Exterior Non-Stationarity: Unlike in GR where Birkhoff's theorem guarantees a static Schwarzschild exterior, QG requires a time-dependent exterior metric during the dynamical phase. The static Schwarzschild solution is only recovered asymptotically.
Exclusion of Exotic Solutions: The specific "2-2 hole" solutions and other horizonless static metrics found in the literature cannot be formed via the collapse of a homogeneous, isotropic dust ball.

5. Significance

Physical Viability of QG Solutions: The paper provides the first dynamical test of QG static solutions. It suggests that while the theory allows for exotic static geometries (naked singularities, wormholes), they may not be the physical endpoints of realistic gravitational collapse starting from regular matter configurations.
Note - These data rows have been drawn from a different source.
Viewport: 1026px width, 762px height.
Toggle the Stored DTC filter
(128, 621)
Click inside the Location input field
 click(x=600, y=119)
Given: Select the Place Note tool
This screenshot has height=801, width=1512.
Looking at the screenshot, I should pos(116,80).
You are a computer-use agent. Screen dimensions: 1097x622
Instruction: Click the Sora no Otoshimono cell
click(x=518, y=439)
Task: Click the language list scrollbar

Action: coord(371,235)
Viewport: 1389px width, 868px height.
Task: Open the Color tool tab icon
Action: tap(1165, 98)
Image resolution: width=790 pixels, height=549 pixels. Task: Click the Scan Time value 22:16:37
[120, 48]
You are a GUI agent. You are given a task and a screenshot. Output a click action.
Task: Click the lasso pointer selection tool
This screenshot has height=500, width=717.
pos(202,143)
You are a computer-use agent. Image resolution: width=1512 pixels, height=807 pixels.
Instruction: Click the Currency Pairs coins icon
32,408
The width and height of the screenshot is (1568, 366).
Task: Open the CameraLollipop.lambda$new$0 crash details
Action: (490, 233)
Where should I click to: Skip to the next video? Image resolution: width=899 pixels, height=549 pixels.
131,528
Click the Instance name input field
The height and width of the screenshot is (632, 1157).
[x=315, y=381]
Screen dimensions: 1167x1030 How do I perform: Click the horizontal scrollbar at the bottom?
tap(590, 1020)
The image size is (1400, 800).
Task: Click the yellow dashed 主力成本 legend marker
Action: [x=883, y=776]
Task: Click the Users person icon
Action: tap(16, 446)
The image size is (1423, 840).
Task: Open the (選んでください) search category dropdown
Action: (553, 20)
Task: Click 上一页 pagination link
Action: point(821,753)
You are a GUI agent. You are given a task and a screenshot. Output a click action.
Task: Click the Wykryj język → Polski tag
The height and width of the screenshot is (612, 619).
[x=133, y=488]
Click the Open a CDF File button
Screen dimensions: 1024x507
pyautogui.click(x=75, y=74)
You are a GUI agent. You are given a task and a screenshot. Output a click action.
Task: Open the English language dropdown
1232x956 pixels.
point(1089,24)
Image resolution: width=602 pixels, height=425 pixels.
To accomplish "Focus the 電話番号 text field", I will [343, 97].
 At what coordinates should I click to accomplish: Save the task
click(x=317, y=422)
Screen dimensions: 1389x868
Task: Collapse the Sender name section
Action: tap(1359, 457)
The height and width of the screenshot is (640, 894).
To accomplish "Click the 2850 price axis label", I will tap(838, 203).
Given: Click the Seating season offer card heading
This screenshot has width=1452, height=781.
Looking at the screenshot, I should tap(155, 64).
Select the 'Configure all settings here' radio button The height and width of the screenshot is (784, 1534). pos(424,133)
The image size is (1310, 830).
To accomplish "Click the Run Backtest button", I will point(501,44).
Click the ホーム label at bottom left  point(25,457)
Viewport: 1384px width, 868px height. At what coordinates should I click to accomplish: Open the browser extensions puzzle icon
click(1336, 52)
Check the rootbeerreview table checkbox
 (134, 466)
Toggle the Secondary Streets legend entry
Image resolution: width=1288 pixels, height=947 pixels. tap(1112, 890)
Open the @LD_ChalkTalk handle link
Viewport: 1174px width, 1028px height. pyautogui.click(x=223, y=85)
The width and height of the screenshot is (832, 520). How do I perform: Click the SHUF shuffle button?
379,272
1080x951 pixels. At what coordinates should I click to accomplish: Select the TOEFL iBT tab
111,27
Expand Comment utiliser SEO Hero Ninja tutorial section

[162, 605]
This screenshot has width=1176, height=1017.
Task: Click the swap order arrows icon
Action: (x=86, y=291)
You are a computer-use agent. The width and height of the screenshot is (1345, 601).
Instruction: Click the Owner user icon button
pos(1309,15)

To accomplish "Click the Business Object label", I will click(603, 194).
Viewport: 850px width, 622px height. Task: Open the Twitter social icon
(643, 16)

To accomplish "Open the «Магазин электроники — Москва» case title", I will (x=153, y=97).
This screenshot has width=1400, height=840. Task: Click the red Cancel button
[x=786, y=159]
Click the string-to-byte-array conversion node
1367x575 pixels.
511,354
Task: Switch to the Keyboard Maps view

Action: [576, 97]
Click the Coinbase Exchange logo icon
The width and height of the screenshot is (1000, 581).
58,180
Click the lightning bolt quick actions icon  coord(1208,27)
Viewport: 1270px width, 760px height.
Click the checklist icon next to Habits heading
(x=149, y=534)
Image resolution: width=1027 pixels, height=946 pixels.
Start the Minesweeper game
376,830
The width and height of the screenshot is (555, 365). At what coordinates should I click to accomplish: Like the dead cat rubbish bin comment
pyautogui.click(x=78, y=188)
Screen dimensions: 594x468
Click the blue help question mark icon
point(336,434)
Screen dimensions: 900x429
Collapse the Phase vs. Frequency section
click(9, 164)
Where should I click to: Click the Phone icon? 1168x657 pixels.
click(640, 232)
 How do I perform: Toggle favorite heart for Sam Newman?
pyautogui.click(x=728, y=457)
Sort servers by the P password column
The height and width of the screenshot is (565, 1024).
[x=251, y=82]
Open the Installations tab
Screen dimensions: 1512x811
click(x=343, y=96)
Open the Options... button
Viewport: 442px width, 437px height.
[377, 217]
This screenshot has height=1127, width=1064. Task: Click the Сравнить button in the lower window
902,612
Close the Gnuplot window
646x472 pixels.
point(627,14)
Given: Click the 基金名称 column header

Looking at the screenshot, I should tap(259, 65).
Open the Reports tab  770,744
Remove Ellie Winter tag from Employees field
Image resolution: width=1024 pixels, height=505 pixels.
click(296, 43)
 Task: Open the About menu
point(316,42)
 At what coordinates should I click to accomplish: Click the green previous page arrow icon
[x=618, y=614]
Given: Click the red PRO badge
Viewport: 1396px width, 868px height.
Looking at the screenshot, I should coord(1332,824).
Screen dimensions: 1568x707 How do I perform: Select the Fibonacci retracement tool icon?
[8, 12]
Cosmic Censorship: The results support a version of the Cosmic Censorship Conjecture within this specific QG setup, as the collapse leads to a black hole with a horizon rather than a naked singularity.
Methodological Framework: The derivation of the full set of junction conditions for QG and the proof of the no-go theorems for static exteriors provide a rigorous framework for future numerical relativity simulations in higher-derivative gravity theories.
Limitations and Future Work: The authors note that their assumption of a perfectly homogeneous interior suppresses the Weyl tensor. In more realistic scenarios with inhomogeneities, anisotropies, or rotation, the Weyl-squared term (which contains the massive spin-2 ghost) would become active. This term has repulsive properties that could potentially alter the collapse dynamics or prevent singularity formation, a topic left for future investigation. Additionally, the analysis is purely classical; quantum effects near the singularity remain unaddressed.